Measure Complexity Explanation
Time O(log n) Each successful division reduces num, so the total divisions are logarithmic
Space O(log n) Stores extracted digit factors

The loop over digits 9 through 2 is constant size, only eight iterations. The dominant cost comes from repeated division. Since num shrinks multiplicatively after every successful division, the total number of operations is logarithmic in num.

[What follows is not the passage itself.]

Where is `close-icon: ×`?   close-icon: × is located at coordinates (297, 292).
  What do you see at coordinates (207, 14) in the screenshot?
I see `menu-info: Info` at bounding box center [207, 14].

The auxiliary space comes from storing extracted factors. In the worst case, num repeatedly divides by 2, producing logarithmically many digits.

Test Cases

solution = Solution()

assert solution.smallestFactorization(48) == 68  # Provided example
assert solution.smallestFactorization(15) == 35  # Provided example

assert solution.smallestFactorization(1) == 1  # Minimum input
assert solution.smallestFactorization(9) == 9  # Single digit input
assert solution.smallestFactorization(10) == 25  # 2 * 5 = 10
assert solution.smallestFactorization(12) == 26  # 2 * 6 = 12

assert solution.smallestFactorization(11) == 0  # Prime > 9, impossible
assert solution.smallestFactorization(13) == 0  # Another impossible case

assert solution.smallestFactorization(36) == 49  # Greedy optimization
assert solution.smallestFactorization(72) == 89  # 8 * 9 = 72

assert solution.smallestFactorization(100) == 455  # 4 * 5 * 5 = 100
assert solution.smallestFactorization(180) == 459  # 4 * 5 * 9 = 180

assert solution.smallestFactorization(2147483647) == 0  # Large prime-like case

Test Summary

Test Why
48 → 68 Validates provided example
15 → 35 Validates provided example
1 → 1 Minimum boundary value
9 → 9 Single digit case
10 → 25 Basic composite factorization
12 → 26 Multiple valid decompositions
11 → 0 Impossible prime factor
13 → 0 Another impossible case
36 → 49 Ensures greedy minimization
72 → 89 Larger factor preference
100 → 455 Multiple repeated factors
180 → 459 Composite with several digits
2147483647 → 0 Large edge case

Edge Cases

Single Digit Inputs

When num is between 1 and 9, the answer should simply be num. A buggy implementation might unnecessarily factorize these values and accidentally return a different number. The implementation avoids this by immediately returning num when num < 10.

Impossible Factorizations

Numbers like 11 or 13 contain prime factors larger than 9. Since digits are restricted to decimal digits, these cannot be represented as products of digits. After greedy division, the implementation checks whether num == 1. If not, it correctly returns 0.

32-bit Integer Overflow

Even when a valid digit factorization exists, the resulting integer might exceed the signed 32-bit range. Returning such a value would violate the problem specification. The implementation explicitly verifies that the constructed number does not exceed 2,147,483,647 and returns 0 if overflow occurs.